Early seasons created opportunities for matter-of-fact discussions (the first season, in 2000, was won by an openly gay man who frankly discussed his sexuality and reveled in the discomfort other contestants had around him). Middle seasons made a run at controversy for its own sake (as with a season premised around pitting races against each other that ended up abandoning the concept fairly early on). But lately, the show will occasionally have a themed season about some social issue, only to spend its running time on John Nash-level game theory.
Which is what made Zeke Smith’s role on the current season quite so special. Against his will, Smith, who was voted out Wednesday night, was dragged first into the sort of fight that effectively never happens on current-iteration Survivor, and then ended up in a place that the show normally doesn’t allow itself to go, either — one of actual engagement with the real world.
Smith, who (like all contestants this season) had previously appeared on the show, was earlier this season outed as transgender at an episode-concluding “tribal council” by his fellow contestant Jeff Varner, who was desperate to stay in the game. Varner presented Smith’s not having spoken out about the details of his gender identity as a sign of deceptiveness, and seemed almost immediately to have realized he had done something deeply wrong. (It’s taboo to out someone as transgender without their consent — to say nothing of the idea that a trans identity is connected to conniving deception.)
The conversation at tribal council — which ended with Varner being expelled by acclamation rather than a written vote, with his fellow contestants too disgusted for there to be any ambiguity as to the result — tended to center around everyone’s emotions but Smith’s. The contestant seemed bewildered: After all, he’d been an active player on the show for several weeks over two seasons without ever having had to discuss a part of his life that he didn’t choose to.
Other contestants rushed to fill the silence, as with Cedar Rapids cop Sarah Lacina’s emotional outpouring over how unfair the outing had been, which dominated the moment; she seemed to be crying both about Smith’s ordeal and about her own incredibly rapid education in transgender issues.
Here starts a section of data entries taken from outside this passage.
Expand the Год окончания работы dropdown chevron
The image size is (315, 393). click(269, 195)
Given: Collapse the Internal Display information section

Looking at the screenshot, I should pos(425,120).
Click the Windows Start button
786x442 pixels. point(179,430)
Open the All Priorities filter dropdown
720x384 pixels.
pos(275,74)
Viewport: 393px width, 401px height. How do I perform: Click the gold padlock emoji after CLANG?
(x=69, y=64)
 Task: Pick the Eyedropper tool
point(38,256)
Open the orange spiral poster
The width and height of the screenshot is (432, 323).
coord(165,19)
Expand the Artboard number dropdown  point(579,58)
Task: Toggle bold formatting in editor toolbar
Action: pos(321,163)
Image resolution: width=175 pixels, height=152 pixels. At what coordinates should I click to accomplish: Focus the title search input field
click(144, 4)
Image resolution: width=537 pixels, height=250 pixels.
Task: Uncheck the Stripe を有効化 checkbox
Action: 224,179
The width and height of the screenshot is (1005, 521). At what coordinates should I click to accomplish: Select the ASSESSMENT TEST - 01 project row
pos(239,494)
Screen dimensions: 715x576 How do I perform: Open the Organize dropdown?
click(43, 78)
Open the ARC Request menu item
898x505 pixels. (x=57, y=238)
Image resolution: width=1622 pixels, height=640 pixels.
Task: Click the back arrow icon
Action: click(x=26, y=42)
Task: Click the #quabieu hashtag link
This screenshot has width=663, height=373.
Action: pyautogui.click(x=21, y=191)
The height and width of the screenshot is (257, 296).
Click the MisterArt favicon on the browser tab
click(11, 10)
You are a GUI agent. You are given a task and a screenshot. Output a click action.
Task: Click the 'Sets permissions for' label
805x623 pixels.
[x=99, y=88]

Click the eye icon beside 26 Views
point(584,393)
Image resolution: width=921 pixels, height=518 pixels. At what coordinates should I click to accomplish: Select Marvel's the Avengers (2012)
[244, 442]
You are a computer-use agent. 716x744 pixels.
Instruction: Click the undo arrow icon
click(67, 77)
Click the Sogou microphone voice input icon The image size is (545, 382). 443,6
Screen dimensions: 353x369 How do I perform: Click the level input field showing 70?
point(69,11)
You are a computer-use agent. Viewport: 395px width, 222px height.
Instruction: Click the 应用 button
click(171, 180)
It was a heartfelt and yet floridly theatrical reaction, and one that seemed to clarify exactly what about reality TV still works. The presence of cameras and an extremely poised host (Jeff Probst) both heightens emotions and creates situations where those emotions can be discussed at length.
The tribal council allowed Lacina — who, not incidentally, has gotten a glowing season-long edit of the sort winners of the show often do — to gush out her feelings of support and confusion. Subsequent episodes allowed Smith first the opportunity to process and discuss the experience with contestants who hadn’t been at tribal council and then to take part in the game as he’d originally hoped, as a very active player focused on the endgame rather than on interpersonal dramas that wouldn’t shift votes. Smith was a very good player whose discomfort at talking about aspects of his story felt deeply and movingly human.
That he’s gone on to talk openly about his experience after the game is inspiring, but his mere willingness to go on in the game as both Survivor‘s first (unwillingly) out trans contestant and a contestant whose story was entirely devoid of tokenism was noteworthy. In relatively short order, Survivor reverted to its typical current mode, one that’s heavily focused on vote-counting; Smith, this week, was expelled because of the massive strategic threat he represented, not because of his gender identity.
First in simply sticking with the game, then in disclosing his transition to fellow contestants, and finally in playing as hard as he could for as long as he could, Smith is a figure whom Survivor fans will remember for years to come. It’s deeply unfortunate that Smith was outed. But if that had to happen, Smith and Survivor handled it as well as they could have — impressive for a 29-year-old reality-show contestant and a TV show that’s long since backed away from social issues. Together, the contestant and the show he loves likely educated many viewers whom traditional activists cannot reach — but reality TV, pushing towards drama all the stuff of life, including stories we’ve never seen before, still can.